04 March 2024

IgE-mediated food allergy represents a critical global health issue and a considerable societal challenge, particularly in Europe. Affecting 6%-8% of children under three and 2-3% of adults, it significantly deteriorates the quality of life for individuals with food allergies (FA), influencing healthcare, and the food and catering industries. Despite ongoing studies and the development of new treatments, the diversity of study outcomes complicates evidence synthesis, challenging the comparison of findings and conducting meta-analyses, which in turn obstructs evidence-based decision-making.

Dr Despo Ierodiakonou, Associate Professor at the Department of Primary Care and Population Health, University of Nicosia Medical School, has contributed to the multidisciplinary European COMFA (Core Outcome Measures for Food Allergy) project. This initiative has successfully developed the first-ever Core Outcome Set (COS) for observational and intervention studies on IgE-mediated FA. This COS ensures that study outcomes are comparable, facilitating the synthesis of evidence regarding the efficacy of existing therapeutic strategies and ensuring relevance across various stakeholder levels, including patients, clinicians, healthcare providers, and regulators.

Dr Ierodiakonou explains,

‘Through a rigorous process, we identified ‘allergic symptoms’ and ‘quality of life’ as the core outcomes for FA studies’.

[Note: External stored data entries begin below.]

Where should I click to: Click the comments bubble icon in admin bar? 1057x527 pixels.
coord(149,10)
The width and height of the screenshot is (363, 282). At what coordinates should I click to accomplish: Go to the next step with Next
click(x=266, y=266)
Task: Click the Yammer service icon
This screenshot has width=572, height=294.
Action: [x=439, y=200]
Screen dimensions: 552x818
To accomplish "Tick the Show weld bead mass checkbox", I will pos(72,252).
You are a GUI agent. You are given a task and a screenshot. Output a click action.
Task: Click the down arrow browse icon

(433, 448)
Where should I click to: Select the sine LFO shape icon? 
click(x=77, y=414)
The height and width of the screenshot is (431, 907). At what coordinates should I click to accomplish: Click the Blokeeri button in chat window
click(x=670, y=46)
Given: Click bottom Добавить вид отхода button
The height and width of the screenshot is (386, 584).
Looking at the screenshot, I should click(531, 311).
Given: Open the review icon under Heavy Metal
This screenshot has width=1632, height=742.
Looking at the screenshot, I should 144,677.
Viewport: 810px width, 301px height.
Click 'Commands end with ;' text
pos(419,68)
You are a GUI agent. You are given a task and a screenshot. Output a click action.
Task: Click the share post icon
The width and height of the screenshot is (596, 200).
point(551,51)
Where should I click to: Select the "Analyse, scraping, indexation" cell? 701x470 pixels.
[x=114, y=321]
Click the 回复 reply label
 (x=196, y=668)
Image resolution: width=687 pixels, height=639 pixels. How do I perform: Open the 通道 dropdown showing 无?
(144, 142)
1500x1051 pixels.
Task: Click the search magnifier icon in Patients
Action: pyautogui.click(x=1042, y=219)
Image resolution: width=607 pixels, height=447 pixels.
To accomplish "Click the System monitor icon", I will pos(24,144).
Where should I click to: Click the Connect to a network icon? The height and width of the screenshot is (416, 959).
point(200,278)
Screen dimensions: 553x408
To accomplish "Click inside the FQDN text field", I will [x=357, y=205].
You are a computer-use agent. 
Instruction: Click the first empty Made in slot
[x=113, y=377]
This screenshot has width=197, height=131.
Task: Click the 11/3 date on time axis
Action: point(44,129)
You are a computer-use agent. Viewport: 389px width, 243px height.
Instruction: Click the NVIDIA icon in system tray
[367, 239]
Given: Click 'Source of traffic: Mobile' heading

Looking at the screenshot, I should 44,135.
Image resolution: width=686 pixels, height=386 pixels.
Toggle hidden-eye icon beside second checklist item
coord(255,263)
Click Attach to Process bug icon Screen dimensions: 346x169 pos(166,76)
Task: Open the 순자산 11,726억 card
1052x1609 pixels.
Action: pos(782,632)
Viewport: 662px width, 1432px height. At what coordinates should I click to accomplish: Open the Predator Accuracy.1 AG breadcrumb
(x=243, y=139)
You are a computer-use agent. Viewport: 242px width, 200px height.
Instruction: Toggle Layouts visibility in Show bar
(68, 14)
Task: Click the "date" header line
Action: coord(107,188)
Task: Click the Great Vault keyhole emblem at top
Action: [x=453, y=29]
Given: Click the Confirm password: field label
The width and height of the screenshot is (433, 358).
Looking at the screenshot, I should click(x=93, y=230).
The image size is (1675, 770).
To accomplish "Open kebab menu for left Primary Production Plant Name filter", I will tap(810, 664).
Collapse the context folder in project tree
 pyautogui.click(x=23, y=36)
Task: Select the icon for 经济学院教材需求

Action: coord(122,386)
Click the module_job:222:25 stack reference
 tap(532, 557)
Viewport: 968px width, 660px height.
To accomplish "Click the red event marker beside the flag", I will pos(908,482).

This conclusion was reached after an extensive literature review and categorization of outcomes, followed by a two-round online-modified Delphi process and a hybrid consensus meeting with 778 participants from 52 countries. The COMFA findings, published in Allergy (March 2024, https://doi.org/10.1111/all.16023), mark a significant advancement in FA research.

Dr Daniel Munblit,

Reader in Paediatrics at King’s College London and the study’s senior co-author, highlights,

‘Our research streamlines FA research by focusing on outcomes that matter most to patients—allergic symptoms and quality of life. This approach not only makes future allergy research more impactful but also ensures it is truly patient-centred’.

As a component of the COMET (Core Outcome Measures in Effectiveness Trials) initiative, COMFA’s next steps involve identifying optimal methods for assessing allergic symptoms and quality of life. This effort aims to enhance the effectiveness of interventions further. Additionally, there will be an intensive effort to disseminate the findings among study institutions, regulatory authorities, manufacturers, and other interest groups to ensure the long-term implementation of the COS.